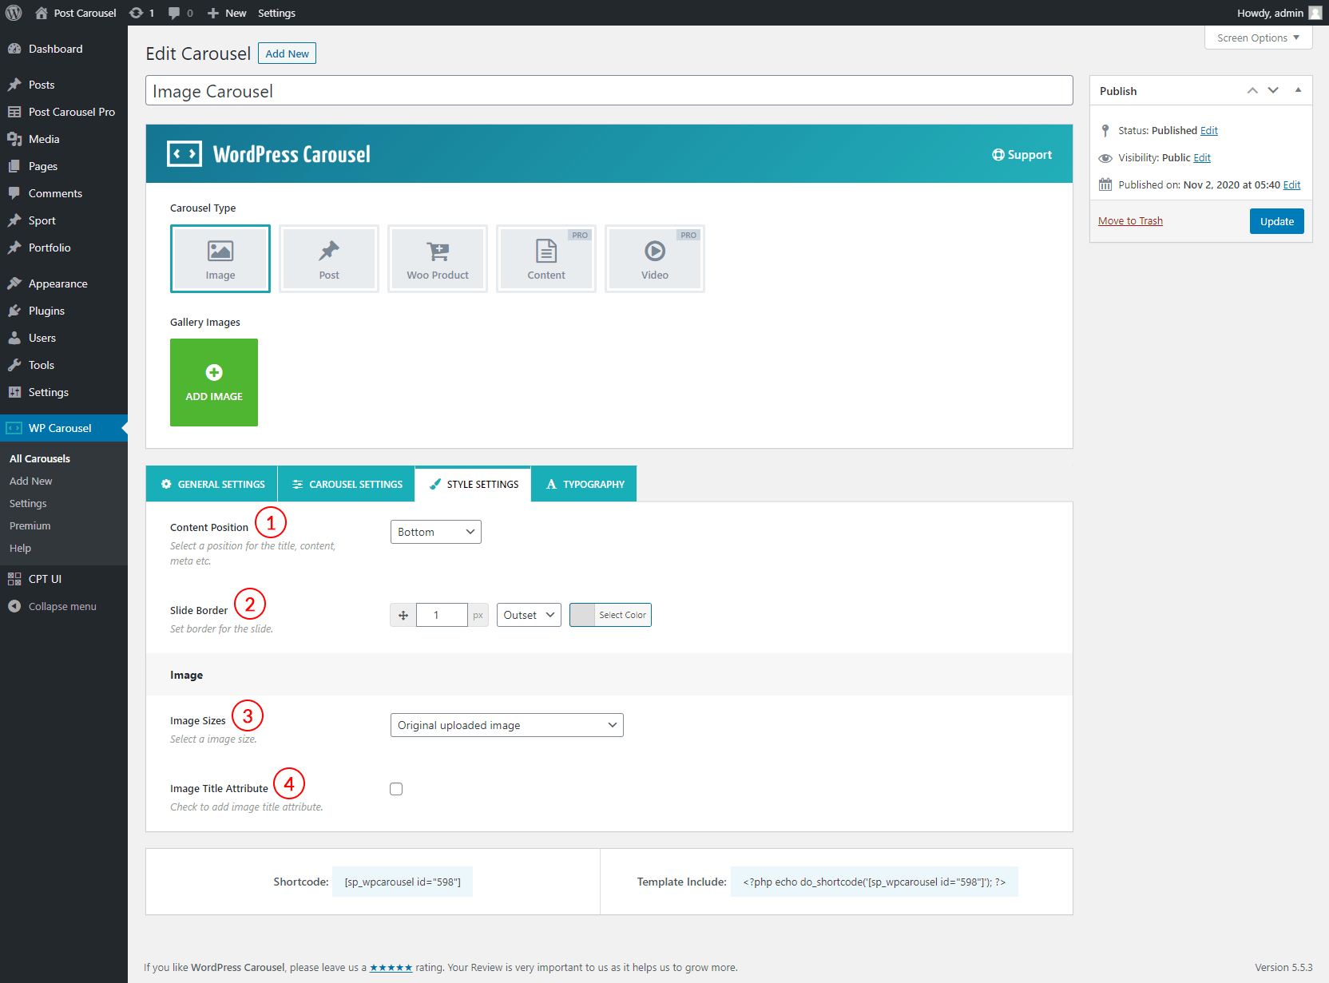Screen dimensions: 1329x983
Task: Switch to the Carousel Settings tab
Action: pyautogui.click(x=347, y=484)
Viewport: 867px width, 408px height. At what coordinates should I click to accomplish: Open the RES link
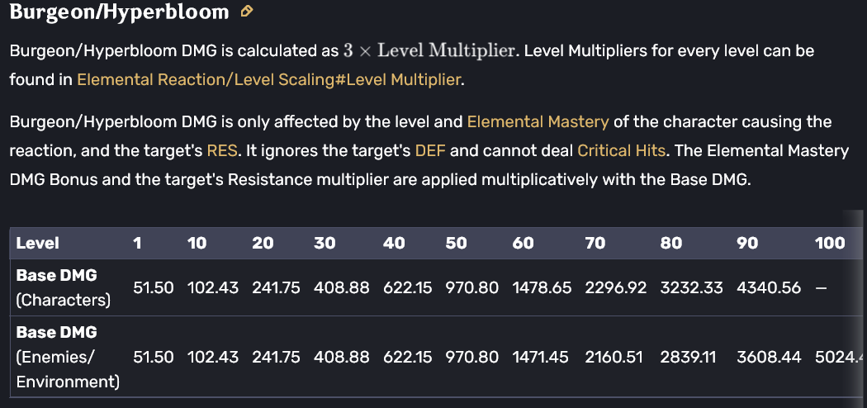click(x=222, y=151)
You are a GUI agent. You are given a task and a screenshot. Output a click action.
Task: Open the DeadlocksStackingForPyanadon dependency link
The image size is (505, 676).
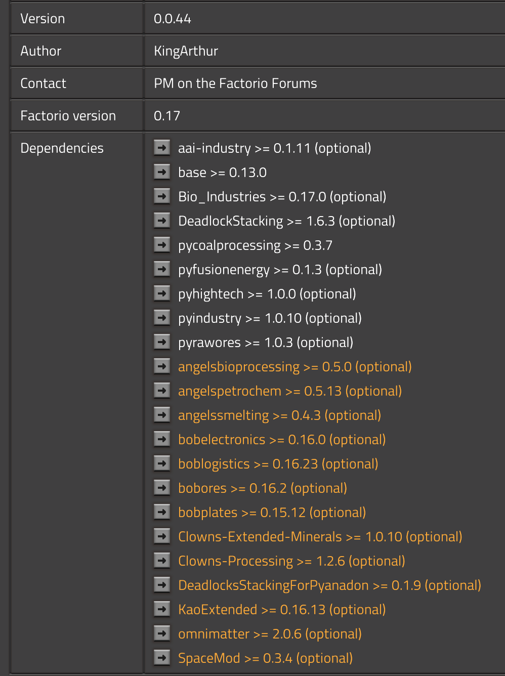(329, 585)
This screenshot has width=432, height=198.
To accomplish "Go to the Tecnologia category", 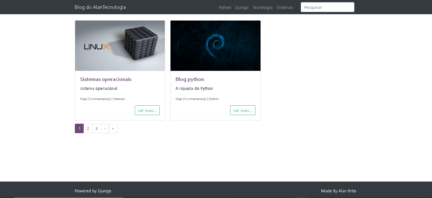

_ _ _ _ _ _ _

# Task requirements
All lines above between the line that contains "Viewport: 867px width, 408px" and the last line of the entries, both included, must be transcribed exactly. No pictures are to appear.

# Reply
Viewport: 867px width, 408px height. At what coordinates should I click to accomplish: Open the RES link
click(x=222, y=151)
You are a GUI agent. You are given a task and a screenshot. Output a click action.
Task: Open the DeadlocksStackingForPyanadon dependency link
The image size is (505, 676).
(329, 585)
This screenshot has width=432, height=198.
To accomplish "Go to the Tecnologia category", 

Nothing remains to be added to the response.